Analisi Giornaliera Valute Forex 28 giugno 2013 e previsioni

Pubblicato da: MatteoT - il: 28-06-2013 9:13 Aggiornato il: 28-06-2013 9:14

L’evento clou della nottata riguarda la discesa dell’oro che, in modo ordinato e senza alcun tipo di strappo, è arrivato a toccare dei minimi in area 1.180,00 dollari l’oncia. Il down-trend in atto già da qualche giorno, ha dato la possibilità di operare su breakout dei minimi e su pullback delle aree di resistenza con un rischio/rendimento sempre superiore a 1:2.

Economia 3

Sul grafico giornaliero è possibile notare come i prezzi si trovino ancora lontani dalla media mobile a 21 periodi; è questo il prossimo livello di attenzione quando partiranno le correzioni. Se dovessimo superare al ribasso i 1.175,00, però, attenzione perchè ci sarebbe la possibilità di assistere ad ulteriori estensioni fino ai minimi precedenti di luglio 2010, in area 1.150,00.

Rimbalzi veri e propri, invece, si potranno avere solamente con le quotazioni nuovamente a 1.225,00, ma occhio perchè di 25 punti in 25 punti troviamo resistenze importanti e storicamente rilevanti che potrebbero mettere fine alle correzioni.

Sul fronte valutario, nella giornata di ieri, abbiamo assistito ad un movimento misto del dollaro americano che è andato a rafforzarsi contro euro, sterlina inglese, dollaro australiano e yen giapponese. Contro la moneta unica europea, però, il rafforzamento è stato minore a causa della maggiore forza che oggi ha l’euro, a dispetto dei fondamentali economici.

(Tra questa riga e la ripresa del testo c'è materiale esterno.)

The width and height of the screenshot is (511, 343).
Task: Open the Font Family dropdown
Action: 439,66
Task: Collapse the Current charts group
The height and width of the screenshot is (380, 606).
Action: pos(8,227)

Analisi Giornaliera Valute Forex 28 giugno 2013

EUR/USD: nella giornata di ieri la major ha provato la rottura ribassista di 1,3010. Questo tentativo è fallito ed il cambio è tornato verso le resistenze, senza riuscire a rompere verso 1,2960. L’area più importante per vedere dei ribassi interessanti è quella di 1,2985. Ci troviamo ora tra 1.3050 e 1.3100 e le aree che passano sotto 1.3085 potrebbero rappresentare delle resistenze da sfruttare per vendere euro, anche se il fatto che si siano formati dei minimi crescenti con la forte negazione della rottura di 1.3000 non ci lasciano tranquilli.

USD/JPY: il dollaro americano sta guadagnando nuovamente terreno verso lo yen giapponese. Dopo la rottura di 98,25 si è toccato area 99,00, ed ora stiamo assistendo a delle limitate correzioni che potrebbero arrivare fino alla media mobile esponenziale a 21 periodi. Pericoloso, in ottica rialzista, un ritorno al di sotto di 98,25, che potrebbe portare a tentativi di discesa almeno fino 97,70.

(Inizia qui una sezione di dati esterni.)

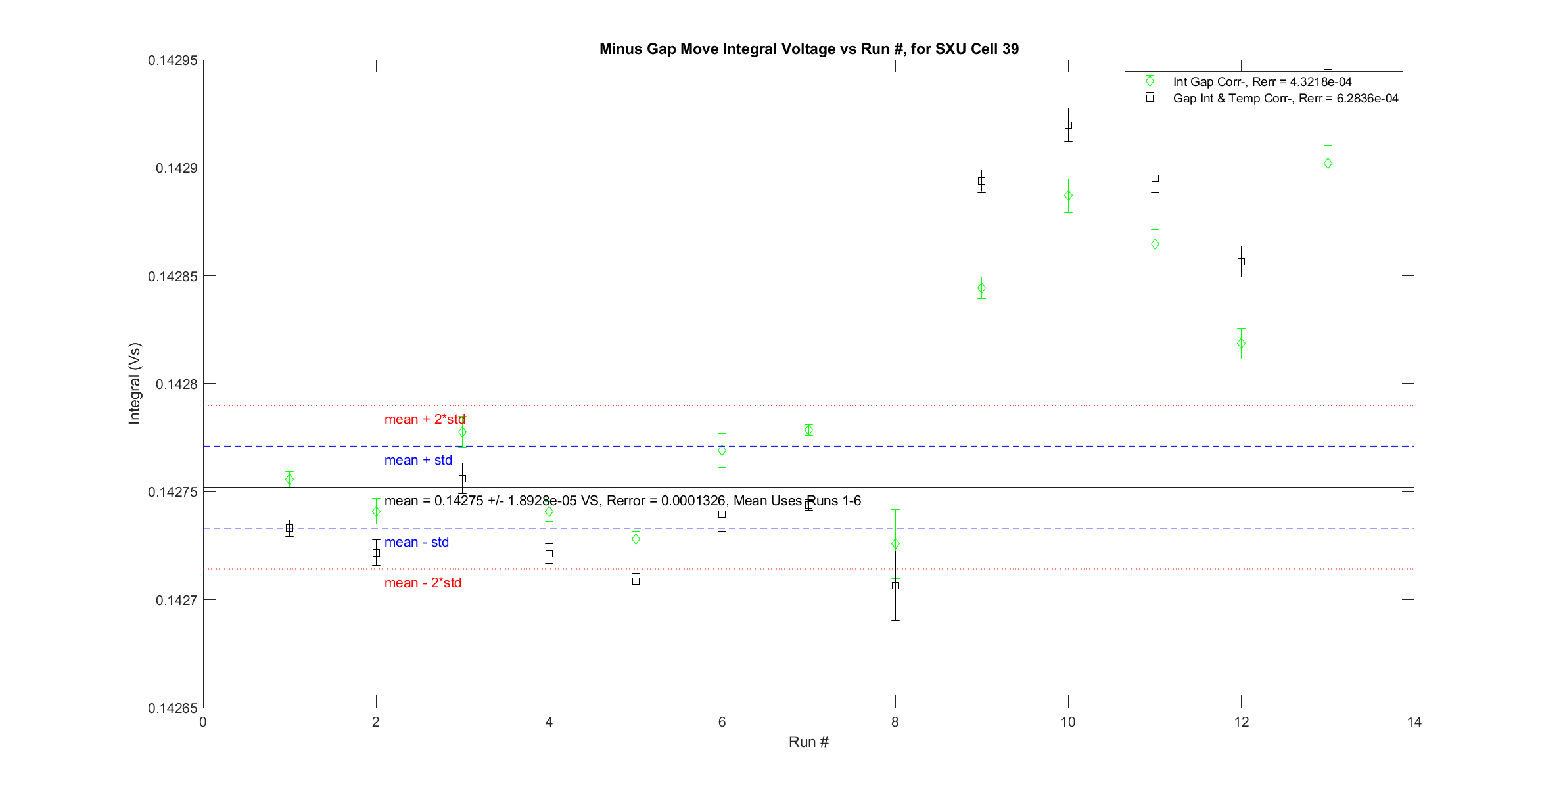The height and width of the screenshot is (795, 1563).
Task: Click the blue 'mean - std' label
Action: pos(416,542)
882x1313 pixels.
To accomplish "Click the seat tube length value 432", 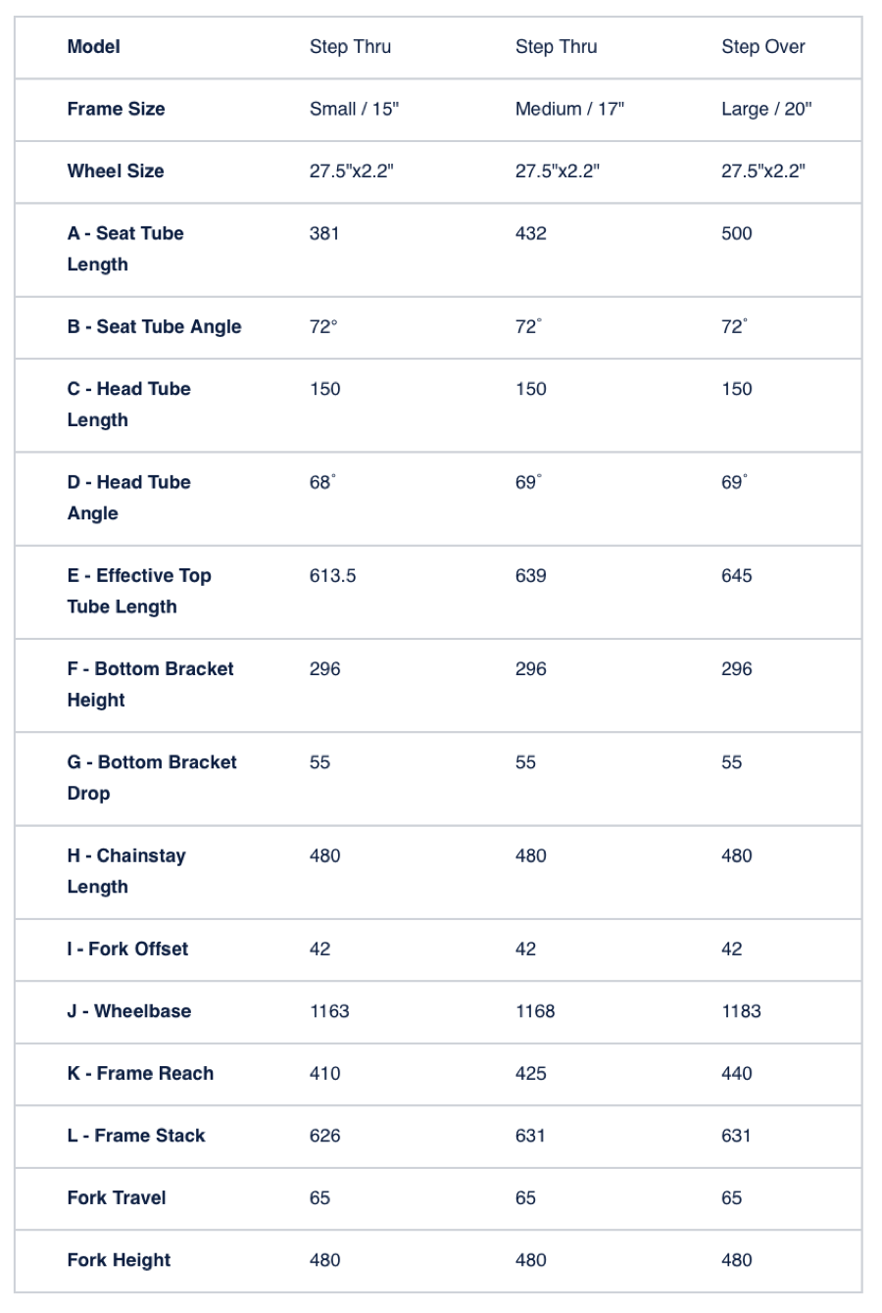I will pos(531,233).
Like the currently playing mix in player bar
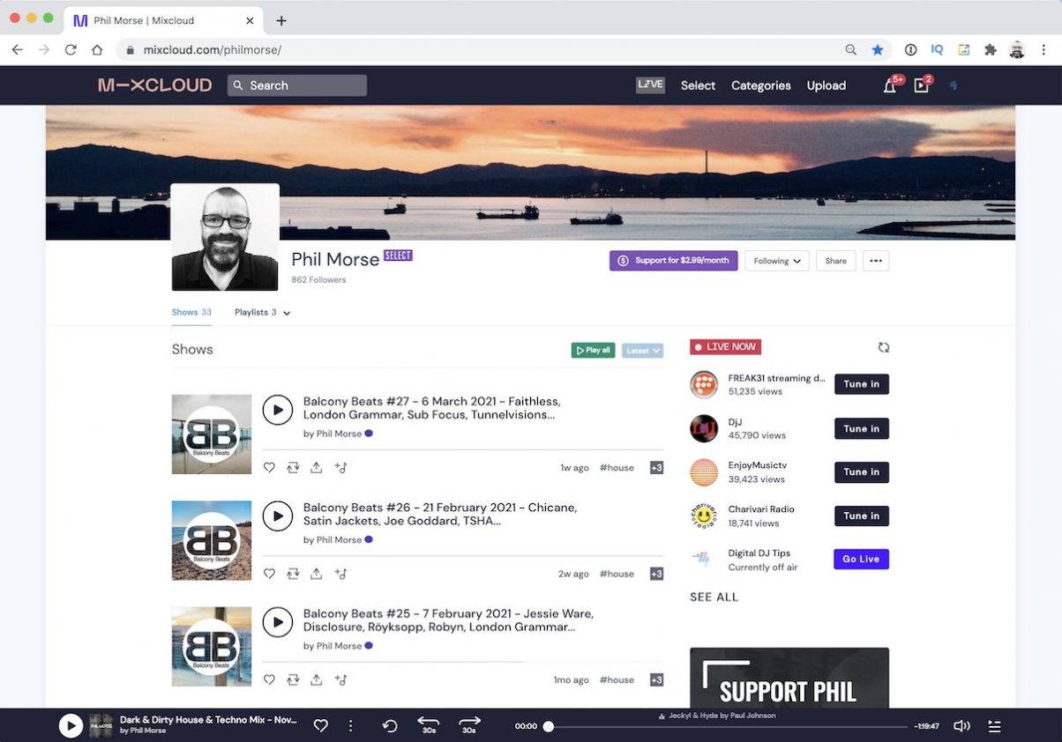Screen dimensions: 1062x742 click(321, 725)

EUR/JPY: decisivo il supeamento di 128,00 che ha consentito un’accelerazione verso l’alto che ha portato lo scenario a modificarsi: basta lateralità in favore della direzionalità rialzista. Attualmente la situazione è molto simile a quella della major precedente: 128,50 potrebbe fare da supporto e 128,00 potrebbe fungere da trigger point per approfondimenti della correzione.

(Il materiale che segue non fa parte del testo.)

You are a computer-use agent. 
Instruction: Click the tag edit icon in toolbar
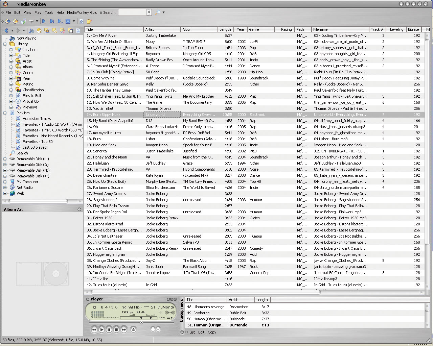[x=89, y=21]
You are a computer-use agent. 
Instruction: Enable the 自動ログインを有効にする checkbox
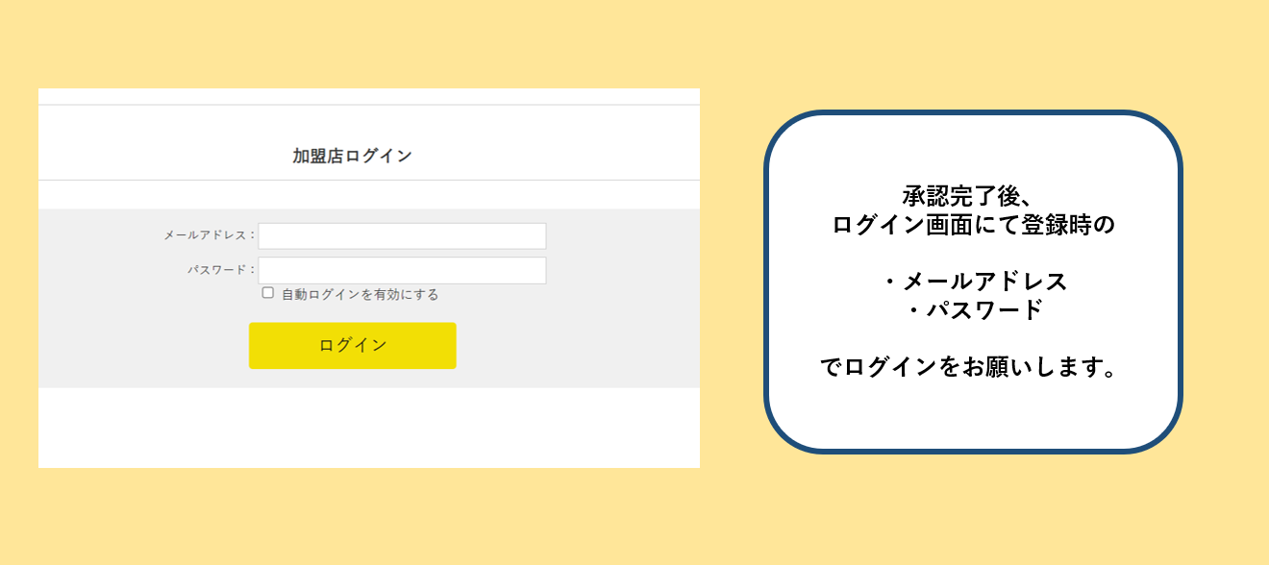click(268, 293)
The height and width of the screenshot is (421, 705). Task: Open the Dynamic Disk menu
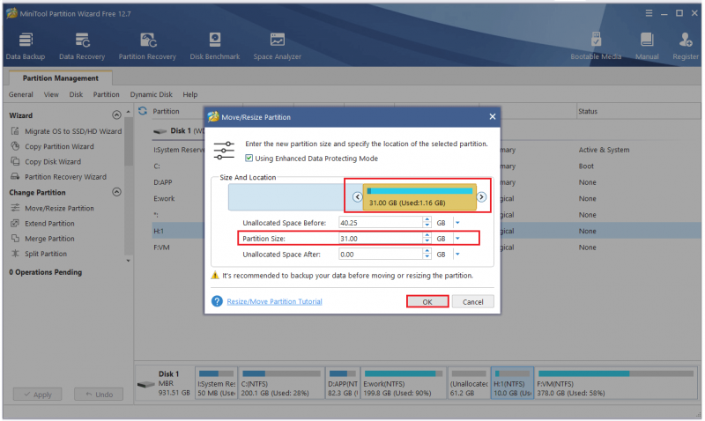(151, 94)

GBP/USD: sul cable abbiamo assistito ad una precisa rottura ribassista della bandiera che ha portato i prezzi in area 1,5300 prima e verso 1,5200 poi. Il primo livello che può funzionare da resistenza è 1,5300: in caso di superamento di quest’area ci aspettiamo che il mercato possa continuare almeno fino 1,5340.

AUD/USD: chiudiamo con l’aussie. I massimi decrescenti degli ultimi giorni hanno portato ad un’ulteriore discesa del dollaro australiano. Seguiamo l’evoluzione intraday, anche se il cambio appare ancora piuttosto confuso.